And in general I can’t complain. Before I came I psyched myself up by thinking that I was getting sent to hell in exchange for the Yankees impending World Series win – a deal that I would have readily made should the devil have shown up in Tanzania with the necessary paperwork. (I followed game 6 from a rural village via text message sent by the only other Western Hemispherian in the World Bank office – a Canadian Yankee fan. When they won, I inadvertently taught a gaggle of child gawkers the happy dance.) But it turned out to be a lot like India but without the hassles.

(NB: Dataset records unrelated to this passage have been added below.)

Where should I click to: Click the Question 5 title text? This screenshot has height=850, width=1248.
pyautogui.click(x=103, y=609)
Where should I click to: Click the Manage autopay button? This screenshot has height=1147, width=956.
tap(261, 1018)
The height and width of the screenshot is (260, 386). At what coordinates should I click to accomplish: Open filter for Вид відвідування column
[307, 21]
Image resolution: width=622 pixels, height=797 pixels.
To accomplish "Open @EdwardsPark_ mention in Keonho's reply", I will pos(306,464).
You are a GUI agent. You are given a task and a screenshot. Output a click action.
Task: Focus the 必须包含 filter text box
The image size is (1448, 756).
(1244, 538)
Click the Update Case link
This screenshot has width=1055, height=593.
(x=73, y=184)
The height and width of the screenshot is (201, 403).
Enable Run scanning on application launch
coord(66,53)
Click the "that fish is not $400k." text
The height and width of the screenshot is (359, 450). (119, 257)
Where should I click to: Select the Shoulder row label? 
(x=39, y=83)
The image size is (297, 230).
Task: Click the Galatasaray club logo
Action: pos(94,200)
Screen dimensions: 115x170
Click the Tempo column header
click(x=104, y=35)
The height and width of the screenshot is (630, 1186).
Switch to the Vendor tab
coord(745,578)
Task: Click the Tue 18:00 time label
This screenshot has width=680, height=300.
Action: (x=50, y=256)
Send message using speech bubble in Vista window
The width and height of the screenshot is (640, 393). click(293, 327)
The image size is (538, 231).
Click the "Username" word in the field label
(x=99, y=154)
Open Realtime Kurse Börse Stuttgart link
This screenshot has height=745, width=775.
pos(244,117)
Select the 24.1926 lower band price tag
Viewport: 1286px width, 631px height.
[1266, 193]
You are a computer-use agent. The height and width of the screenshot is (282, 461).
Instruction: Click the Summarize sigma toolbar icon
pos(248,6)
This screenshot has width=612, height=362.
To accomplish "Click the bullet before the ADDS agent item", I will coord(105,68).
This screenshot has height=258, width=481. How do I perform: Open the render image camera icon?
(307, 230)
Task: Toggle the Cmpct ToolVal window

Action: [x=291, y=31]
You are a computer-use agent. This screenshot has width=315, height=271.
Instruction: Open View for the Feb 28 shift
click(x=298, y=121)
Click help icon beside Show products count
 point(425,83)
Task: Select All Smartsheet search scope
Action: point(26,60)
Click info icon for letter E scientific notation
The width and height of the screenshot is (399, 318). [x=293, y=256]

Pleasantly surprised I must say.

4 comments:

Anonymous said...

Very funny addition to your blog but also somewhat sad. B sounds like the very poorest and most backward of your travels. I contine to envy you for all your experiences around the world. gb in csh

Kristen Himelein said...

I hope I didn't give that impression too much... Bangladesh is certainly poor, though not anywhere near as poor as most of West Africa, and traditional, though I don't think I would say backwards. You should come visit and see what you think. Quick! Come before the tourists get here!

Carly said...

Hi Kristen, I've been following your blog for a while now, it's great! I lived in Bangers for a year (though in the south) and felt a bit of nostalgia reading about the craziness of Dhaka...but I'm very glad that year is in the past! I've not seen a tourist slogan as fitting since "come before the tourists..."

Anonymous said...

Nice.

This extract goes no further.